On December 11, the FFIEC, on behalf of the CFPB, the FDIC, the OCC, the Federal Reserve Board, the NCUA, and the State Liaison Committee, released final guidance on the applicability of consumer protection and compliance laws, regulations, and policies to activities conducted via social media by federally supervised financial institutions and nonbanks supervised by the CFPB. The guidance was finalized largely as proposed. However, in response to stakeholder comments, the regulators clarified certain provisions. For example, the final guidance clarifies that traditional emails and text messages, on their own, are not social media. The final guidance also explains that to the extent consistent with other applicable legal requirements, a financial institution may establish one or more specified channels that customers must use for submitting communications directly to the institution, and that a financial institution is not expected to monitor all Internet communications for complaints and inquiries, but should take into account the results of its own risk assessment in determining the appropriate approach regarding monitoring and responding to communications.
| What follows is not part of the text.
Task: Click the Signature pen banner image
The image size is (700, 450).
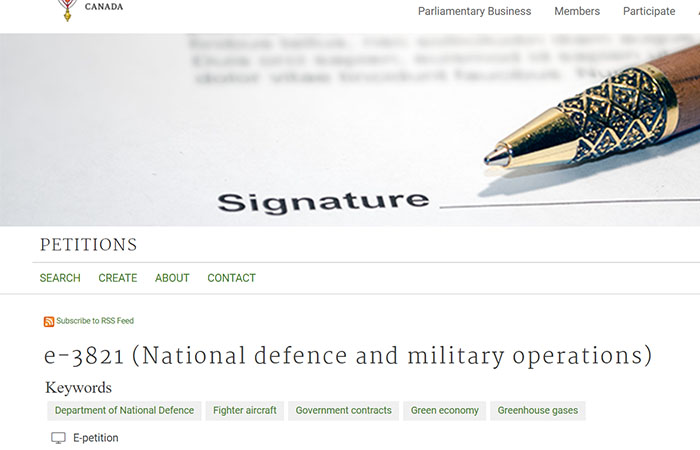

The regulators also clarified that the guidance is not intended to provide a “one-size-fits-all” approach; rather financial institutions are expected to assess and manage the risks particular to the individual institution, taking into account factors such as the institution’s size, complexity, activities, and third party relationships. The final guidance also contains further discussion regarding the application of certain laws and regulations to social media activities, such as the Community Reinvestment Act. Finally, consistent with other recent regulatory initiatives, the final guidance clarifies that prior to engaging with a prospective third party an institution should evaluate and perform due diligence appropriate to the risks posed.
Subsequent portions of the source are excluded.